Another former Start-up-the-Week and Fintech Innovation Lab Dublin alumnus, VideoBot is the company behind Vbot, an enterprise video platform to help businesses, brands and publishers create tailor-made video applications for mobile devices.
The Vbot platform provides users with full control on how video assets can be acquired, published, accessed and monetised. The value proposition for financial institutions is that this ‘YouTube for corporates’ platform could be used to sell complex financial services and products using video.

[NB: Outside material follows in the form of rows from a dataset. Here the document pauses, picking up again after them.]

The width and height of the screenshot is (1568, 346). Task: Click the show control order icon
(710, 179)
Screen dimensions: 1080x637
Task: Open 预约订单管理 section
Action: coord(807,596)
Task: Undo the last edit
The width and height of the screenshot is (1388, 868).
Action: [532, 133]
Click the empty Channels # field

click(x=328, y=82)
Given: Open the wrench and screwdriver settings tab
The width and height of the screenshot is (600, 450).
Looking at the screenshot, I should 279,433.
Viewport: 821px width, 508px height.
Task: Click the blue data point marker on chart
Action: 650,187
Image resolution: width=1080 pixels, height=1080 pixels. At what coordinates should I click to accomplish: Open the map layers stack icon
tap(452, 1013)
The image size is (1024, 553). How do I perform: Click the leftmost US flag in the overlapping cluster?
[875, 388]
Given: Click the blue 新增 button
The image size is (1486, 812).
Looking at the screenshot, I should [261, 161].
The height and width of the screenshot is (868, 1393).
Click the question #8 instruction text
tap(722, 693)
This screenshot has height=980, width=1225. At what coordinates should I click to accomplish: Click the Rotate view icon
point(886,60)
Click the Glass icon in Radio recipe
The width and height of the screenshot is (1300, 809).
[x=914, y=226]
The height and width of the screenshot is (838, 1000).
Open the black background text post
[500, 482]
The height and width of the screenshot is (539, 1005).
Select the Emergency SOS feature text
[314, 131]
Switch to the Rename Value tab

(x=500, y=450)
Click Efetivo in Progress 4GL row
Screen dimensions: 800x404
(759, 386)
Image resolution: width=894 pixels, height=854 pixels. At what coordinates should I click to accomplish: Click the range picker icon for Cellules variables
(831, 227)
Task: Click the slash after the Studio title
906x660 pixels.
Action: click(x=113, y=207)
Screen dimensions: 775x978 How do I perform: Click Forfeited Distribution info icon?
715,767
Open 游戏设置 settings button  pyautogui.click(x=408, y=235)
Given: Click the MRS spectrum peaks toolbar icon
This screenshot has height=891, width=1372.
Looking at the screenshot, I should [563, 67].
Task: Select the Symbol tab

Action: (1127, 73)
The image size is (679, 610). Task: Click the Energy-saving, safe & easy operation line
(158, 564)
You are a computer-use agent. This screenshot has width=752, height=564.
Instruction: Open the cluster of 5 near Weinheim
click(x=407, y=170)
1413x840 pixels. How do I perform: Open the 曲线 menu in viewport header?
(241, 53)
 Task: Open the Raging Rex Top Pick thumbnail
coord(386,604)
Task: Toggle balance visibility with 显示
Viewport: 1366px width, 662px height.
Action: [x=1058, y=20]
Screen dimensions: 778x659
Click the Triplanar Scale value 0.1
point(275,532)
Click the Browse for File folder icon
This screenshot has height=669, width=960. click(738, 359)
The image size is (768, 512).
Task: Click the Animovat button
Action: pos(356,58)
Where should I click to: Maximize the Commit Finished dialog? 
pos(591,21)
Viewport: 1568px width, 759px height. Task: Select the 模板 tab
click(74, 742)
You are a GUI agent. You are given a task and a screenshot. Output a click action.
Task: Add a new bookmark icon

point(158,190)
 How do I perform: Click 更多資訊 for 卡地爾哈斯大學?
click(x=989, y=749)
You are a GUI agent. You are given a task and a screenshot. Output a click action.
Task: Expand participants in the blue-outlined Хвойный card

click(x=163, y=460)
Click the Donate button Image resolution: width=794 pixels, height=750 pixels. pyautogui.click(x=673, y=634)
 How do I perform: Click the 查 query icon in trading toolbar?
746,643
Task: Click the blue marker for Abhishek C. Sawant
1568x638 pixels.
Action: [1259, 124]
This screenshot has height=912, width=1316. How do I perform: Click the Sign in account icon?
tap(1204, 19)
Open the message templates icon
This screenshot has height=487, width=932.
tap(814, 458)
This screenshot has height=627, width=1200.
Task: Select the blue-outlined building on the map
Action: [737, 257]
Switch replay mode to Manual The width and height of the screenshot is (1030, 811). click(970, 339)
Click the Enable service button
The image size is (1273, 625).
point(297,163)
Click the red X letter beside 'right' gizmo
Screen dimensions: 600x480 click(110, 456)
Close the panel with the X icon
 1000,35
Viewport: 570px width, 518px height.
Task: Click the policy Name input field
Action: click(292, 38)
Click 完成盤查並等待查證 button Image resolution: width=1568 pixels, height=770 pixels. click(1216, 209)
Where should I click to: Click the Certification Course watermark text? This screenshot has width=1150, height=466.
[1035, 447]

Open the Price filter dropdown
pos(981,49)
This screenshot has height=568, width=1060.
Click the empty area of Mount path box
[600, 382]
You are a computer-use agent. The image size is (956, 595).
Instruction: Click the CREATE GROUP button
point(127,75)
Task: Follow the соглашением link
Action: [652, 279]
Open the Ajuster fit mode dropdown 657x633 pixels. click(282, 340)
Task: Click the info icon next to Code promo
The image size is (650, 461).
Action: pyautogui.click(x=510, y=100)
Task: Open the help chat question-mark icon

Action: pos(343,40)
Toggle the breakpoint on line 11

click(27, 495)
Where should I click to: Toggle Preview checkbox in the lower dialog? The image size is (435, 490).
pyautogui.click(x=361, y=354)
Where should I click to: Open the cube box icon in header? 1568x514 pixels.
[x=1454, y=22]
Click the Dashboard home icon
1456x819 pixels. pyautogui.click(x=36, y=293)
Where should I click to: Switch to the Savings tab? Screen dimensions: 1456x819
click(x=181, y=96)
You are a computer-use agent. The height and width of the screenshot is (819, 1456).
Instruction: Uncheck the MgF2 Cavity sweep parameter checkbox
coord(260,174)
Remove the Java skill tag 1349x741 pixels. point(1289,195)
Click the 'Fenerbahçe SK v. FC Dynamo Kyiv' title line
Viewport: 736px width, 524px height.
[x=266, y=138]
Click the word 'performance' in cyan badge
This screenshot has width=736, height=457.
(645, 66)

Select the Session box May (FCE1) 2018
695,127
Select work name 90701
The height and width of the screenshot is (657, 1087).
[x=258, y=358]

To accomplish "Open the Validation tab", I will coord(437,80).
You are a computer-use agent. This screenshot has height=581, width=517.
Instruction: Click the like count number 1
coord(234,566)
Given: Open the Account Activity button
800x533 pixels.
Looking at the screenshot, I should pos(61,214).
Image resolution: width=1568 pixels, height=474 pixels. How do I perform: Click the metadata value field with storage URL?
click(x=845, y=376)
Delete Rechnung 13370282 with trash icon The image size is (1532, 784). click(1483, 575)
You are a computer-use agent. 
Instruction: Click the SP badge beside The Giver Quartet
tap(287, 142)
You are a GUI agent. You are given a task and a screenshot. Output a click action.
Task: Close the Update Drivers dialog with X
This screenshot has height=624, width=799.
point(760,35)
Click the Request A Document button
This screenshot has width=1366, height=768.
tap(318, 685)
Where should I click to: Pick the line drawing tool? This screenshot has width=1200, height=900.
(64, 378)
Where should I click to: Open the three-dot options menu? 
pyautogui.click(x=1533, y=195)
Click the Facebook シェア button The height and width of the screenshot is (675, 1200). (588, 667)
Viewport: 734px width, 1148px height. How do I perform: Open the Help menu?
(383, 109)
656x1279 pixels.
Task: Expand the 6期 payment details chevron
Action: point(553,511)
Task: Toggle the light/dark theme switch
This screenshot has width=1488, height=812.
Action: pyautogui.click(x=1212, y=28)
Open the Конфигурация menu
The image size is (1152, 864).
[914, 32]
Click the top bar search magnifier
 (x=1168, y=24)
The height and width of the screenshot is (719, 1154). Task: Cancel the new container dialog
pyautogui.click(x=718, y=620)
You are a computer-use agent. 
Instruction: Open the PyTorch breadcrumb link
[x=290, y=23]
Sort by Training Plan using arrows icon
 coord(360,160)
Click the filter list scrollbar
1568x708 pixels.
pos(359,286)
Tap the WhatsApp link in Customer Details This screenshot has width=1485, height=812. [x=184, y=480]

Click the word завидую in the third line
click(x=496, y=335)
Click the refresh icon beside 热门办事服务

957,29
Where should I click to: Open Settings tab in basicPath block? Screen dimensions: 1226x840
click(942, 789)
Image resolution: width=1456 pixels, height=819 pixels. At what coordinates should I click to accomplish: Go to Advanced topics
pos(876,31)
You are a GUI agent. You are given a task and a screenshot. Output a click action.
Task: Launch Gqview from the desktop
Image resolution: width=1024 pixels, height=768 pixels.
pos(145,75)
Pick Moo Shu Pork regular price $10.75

Selected for last year’s MasterCard accelerator, MoQom provides mobile identity and authentication management services to banks, the payment card industry and other organisations, leveraging mobile network data. Based in Dublin and with an additional office in London, MoQom has developed a suite of cloud-based fraud prevention products and services, which it has just begun rolling out in the UK. Its flagship product, ConfiDent, can provide two or three-factor authentication, using mobile networks and biometrics to verify customers’ identities. The plan now is to accelerate this development, growing the product suite and its international reach.